Do we want to describe how replaceWhitespace fits in here, then?

krasimir updated this revision to Diff 85376.Jan 23 2017, 6:42 AM
  • Add a note about replaceWhitespace in the comments of BreakableToken.
krasimir marked an inline comment as done.Jan 23 2017, 6:43 AM
krasimir updated this revision to Diff 85381.Jan 23 2017, 6:53 AM
  • Add back a test case that I had previously removed for no good reason.
klimek added inline comments.Jan 23 2017, 8:53 AM
lib/Format/BreakableToken.h
55–56

Shouldn't that be called insertBreakBefore for consistency then?

Also, perhaps we want to rename replaceWhitespace to cleanupWhitespace or compressWhitespace or something...

lib/Format/ContinuationIndenter.cpp
1158–1159

Generally, we shouldn't need those here, as those should be part of the Token.Finalized state.

1220

Explain this part in a comment.

krasimir marked 3 inline comments as done.Jan 24 2017, 3:24 AM
krasimir added inline comments.
lib/Format/BreakableToken.h
55–56

insertBreakBefore will not be a good name for this, because it doesn't insert breaks.
There are two use-cases for this:

  1. The old one: adjusting indent in comments, for example:
// before
   // after
  1. The new one: reflowing, for example
before:
  // line1
  // line2
after:
  // line1 line2

The break between line1 and line2 gets removed in replaceWhitespaceBefore(2).

I'll rename replaceWhitespace to compressWhitespace.

lib/Format/ContinuationIndenter.cpp
1158–1159

Here the problem is that the comments /* clang-format on */ and /* clang-format off */ control the formatting of the tokens in between, but do not control their own formatting, that is they are not finalized themselves.
What happens is that if we rely solely on Token.Finalized and the ColumnLimit is small, say 20, then:

/* clang-format off */

gets broken into:

/* clang-format off
  */

Add comments about this.

1220

Realized that the place of this is not here; introduced a proper method BreakableToken::getLineLengthAfterCompres instead.

krasimir updated this revision to Diff 85557.Jan 24 2017, 3:24 AM
krasimir marked 3 inline comments as done.
  • Address review comments.
klimek added inline comments.Jan 24 2017, 4:17 AM
lib/Format/ContinuationIndenter.cpp
1158–1159

Isn't the right fix to change the tokens of the comment to be finalized?

krasimir added inline comments.Jan 24 2017, 4:32 AM
lib/Format/ContinuationIndenter.cpp
1158–1159

That's arguable.
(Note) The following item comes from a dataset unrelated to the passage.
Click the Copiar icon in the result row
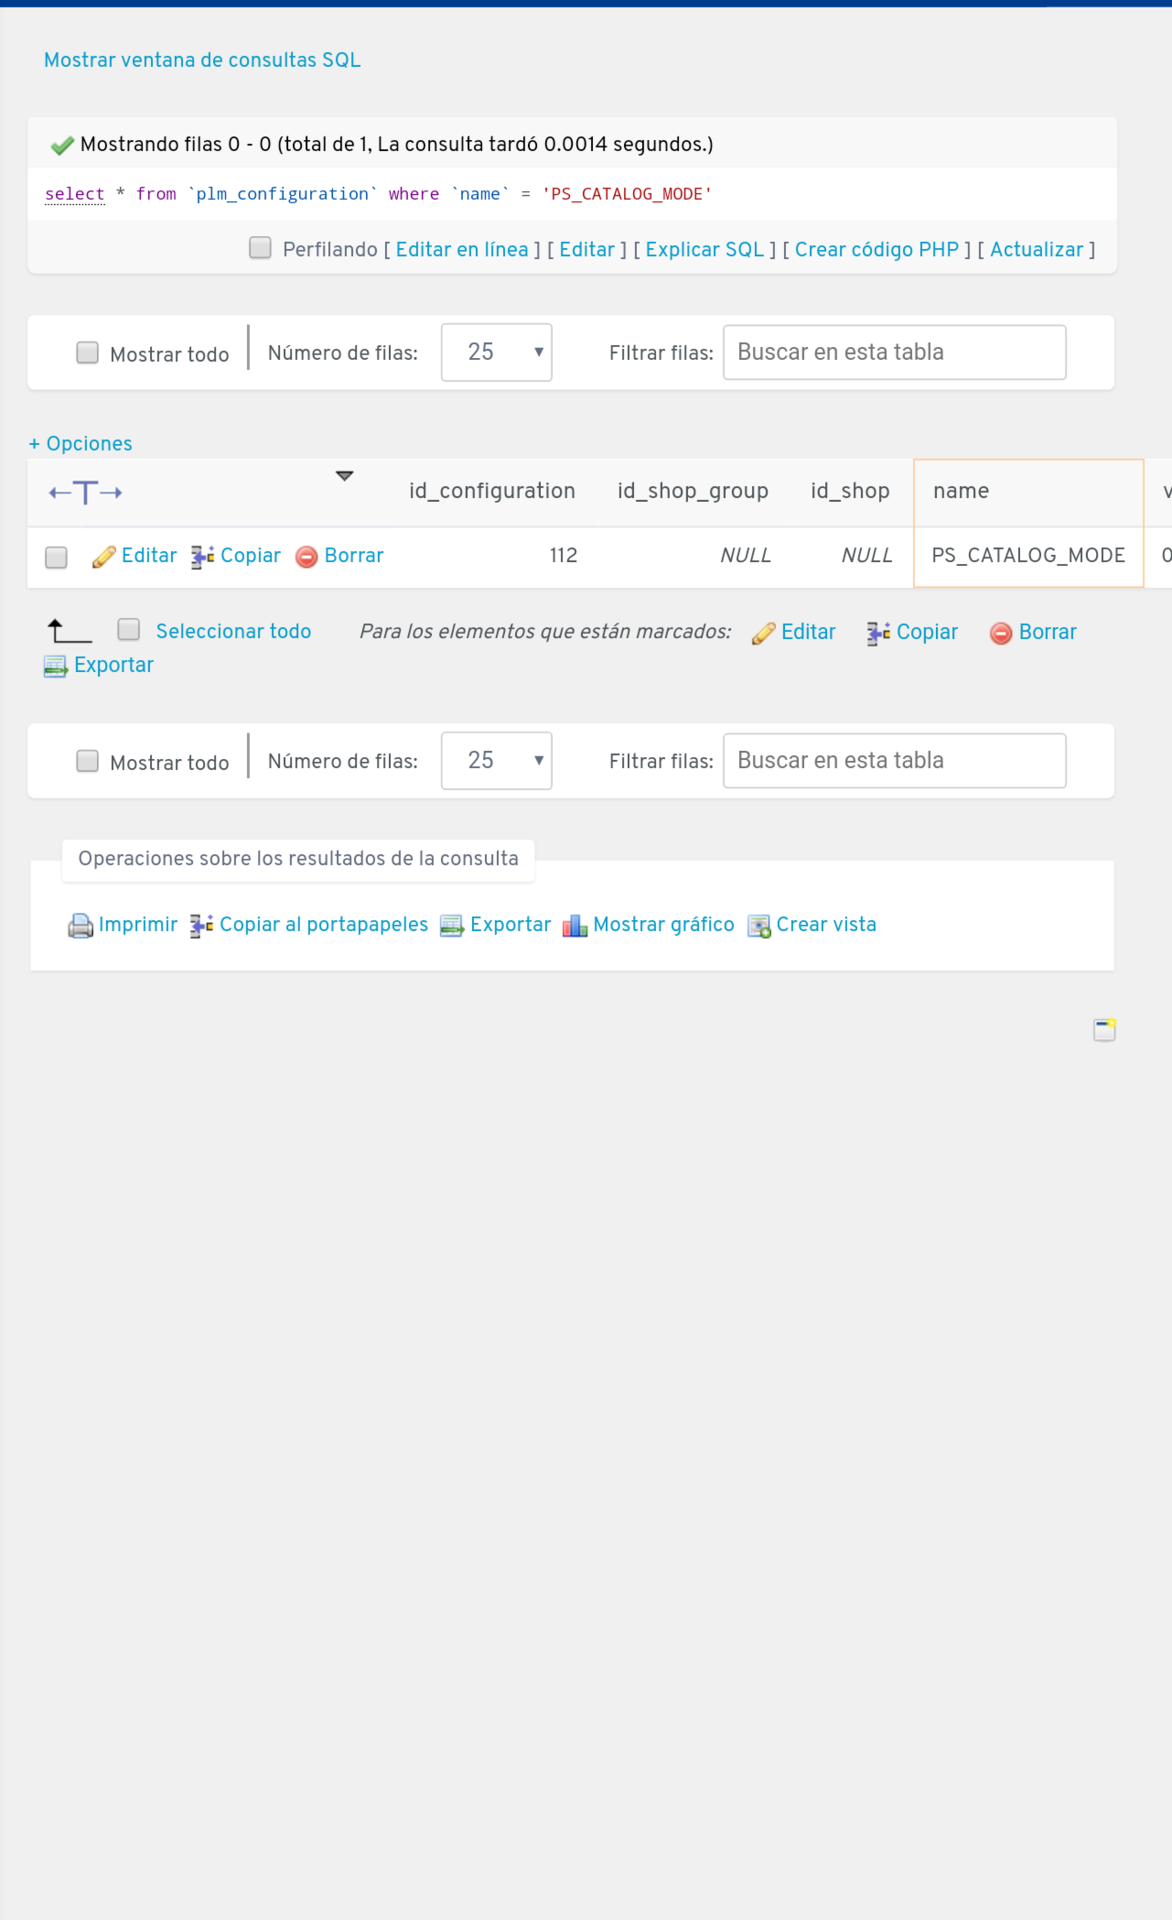tap(203, 557)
Consider FormatTest.cpp:10916: in this case we still want to re-indent the /* clang-format on/off */ comments, just not break them. If we finalize the token, we can't re-indent.

klimek edited edge metadata.Jan 24 2017, 8:14 AM

This is starting to be pretty awesome. The one thing that would help me review the gist of the implementation a bit more is if that had a bit more comments. Perhaps go over the math in the code and put some comments in why we're doing what at various steps.

lib/Format/BreakableToken.h
42–48

I assume the reason to not fold this into the next getSplitBefore is that sometimes we need to do the trimming even if we're the last line? Would it otherwise make sense?

85–88

I would cut "previously returned by getSplit", as I think this is irrelevant to this function.
Also, given that we hand in RemainingTokenColumn, why would LineIndex and TailOffset ever be relevant?
Lastly, this is not virtual, in which case it seems to not make sense to pass in any information that's not relevant for the current implementation?

105–108

Instead of passing in ReflowInProgress, I'd not call it if !ReflowInProgress and make the comment more reflow-examplish.

It basically returns the split of the current line, if any parts of the current line fit the the line above it.

131–133

s/makes sense when/can be used when/

lib/Format/ContinuationIndenter.cpp
1158–1159

I see two options:

  • mark the comment with a special token type for clang-format on/off
  • pull out a function - I see you already have one called mayReflowContent; can we use that?
1194–1205

(optional) I'd probably write this:

ReflowInProgress = SplitBefore.first != StringRef::npos;
if (ReflowInProgress) {
  TailOffset = SplitBefore.first + SplitBefore.second;
}
1222–1224

I think AfterCompression reads more naturally. Perhaps we should use "trim" instead of compress, now that I think about it.
So I'd probably go for getTrimmedLineLength or something.

lib/Format/WhitespaceManager.cpp
131

Why was this needed? (what breaks without this change)

unittests/Format/FormatTest.cpp
2169

But we want to reflow lines starting with one punctuation character?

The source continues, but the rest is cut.